I have never been able to understand fully what the religious beliefs were that Klein sought to express through his art. The beliefs are foggy and a tad spooky. But anyone who has ever looked at the blue bits of a stained-glass window when the sun passes a cathedral will know exactly how and why Klein obsessed himself with the transportive effects of large stretches of glowing colour. Allow me a preposterous Kleinian observation: our souls are joined to the colour receptors in our retinas by hard wires. It cannot be a coincidence that some of the keenest colour purists in modern art, from Malevich to Mondrian, from Kandinsky to Klein, have sported thoroughly eccentric religious views. To believe in colour as fiercely as this lot requires a fierce faith in other realities.
Thus, the show’s first mistake — a presentational one — is to begin with a wall-load of Klein monochromes, in which assorted colours squabbling for attention succeed, regrettably, in defeating their own purity. There is little point in being a specific monochrome when your multicoloured surroundings turn you into a contributing colour on a busy palette. I looked at the wall for a long time, and only a particularly pale pink achieved proper independence. The other hues blurred. Klein’s most noto- rious colour invention was the patenting of an unmistakable variety of blue, which he called International Klein Blue, to which he devoted picture after picture. There is a lovely example around the corner from the polka-dot opening: a fabulous blue rect- angle. That’s it. And it works.

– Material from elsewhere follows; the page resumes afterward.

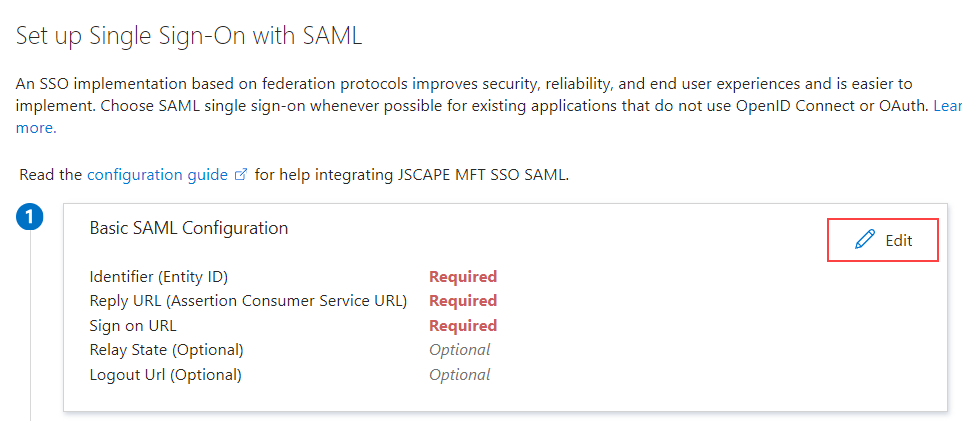Click the Learn more link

Little of the show ahead is able to do the same. It isn’t just the bad sightlines and the awkward spaces. The selection of artists is also a jumble. Having established some sort of agenda for the event with its dodgy Klein opening, the show immediately veers off this path and finds another to introduce; then another; and another still. Just past the Klein, a pile of black sweets pushed against a column, by Felix Gonzalez-Torres, ought surely not to be involved in a meditation on colour. On all the other occasions I have seen this notorious piece, the point was to create a gallery happening by encouraging visitors to take a sweet and eat it. But the happening cannot happen here: this time, you are not allowed to touch the candy.
The claim that we have here “20 of the most significant artists of the 20th and 21st century” is also sheer fantasy. Bas Jan Ader, Spencer Finch, Helio Oiticica and Anri Sala are footnotes, gathered from madly differing chapters of the book. And the artists whose significance is unchangeable — Joseph Beuys, say, or Bruce Nauman, or Louise Bourgeois — are only viewable as colourists if you squint and try ever so hard.
So, we are left with no more than an occasional contributor to the show who appears to belong here and adds tangibly to the argument. Warhol is one of them, with his monochrome disasters, in which iconic images of terrible traffic accidents are given an all-over colour mood and turned into blue nocturnes and the like. Dan Flavin’s neon-light bathings always bring a gentle set of colour pleasures to any minimalist gallery corner that accommodates them. Best of all is a genuinely wonderful installation by James Turrell, in which a huge blue rectangle of light has been miraculously conjured up in the lightless circumstances of a dark room.
The edges of the rectangle change colour as you stare at them and bio-optics do their stuff. It seems an impossible effect. Witnessing it is indeed enough to make some turn to Rosicrucianism, or whatever mad cultist opinion it was that hijacked Klein’s lucidity and made him fascinating.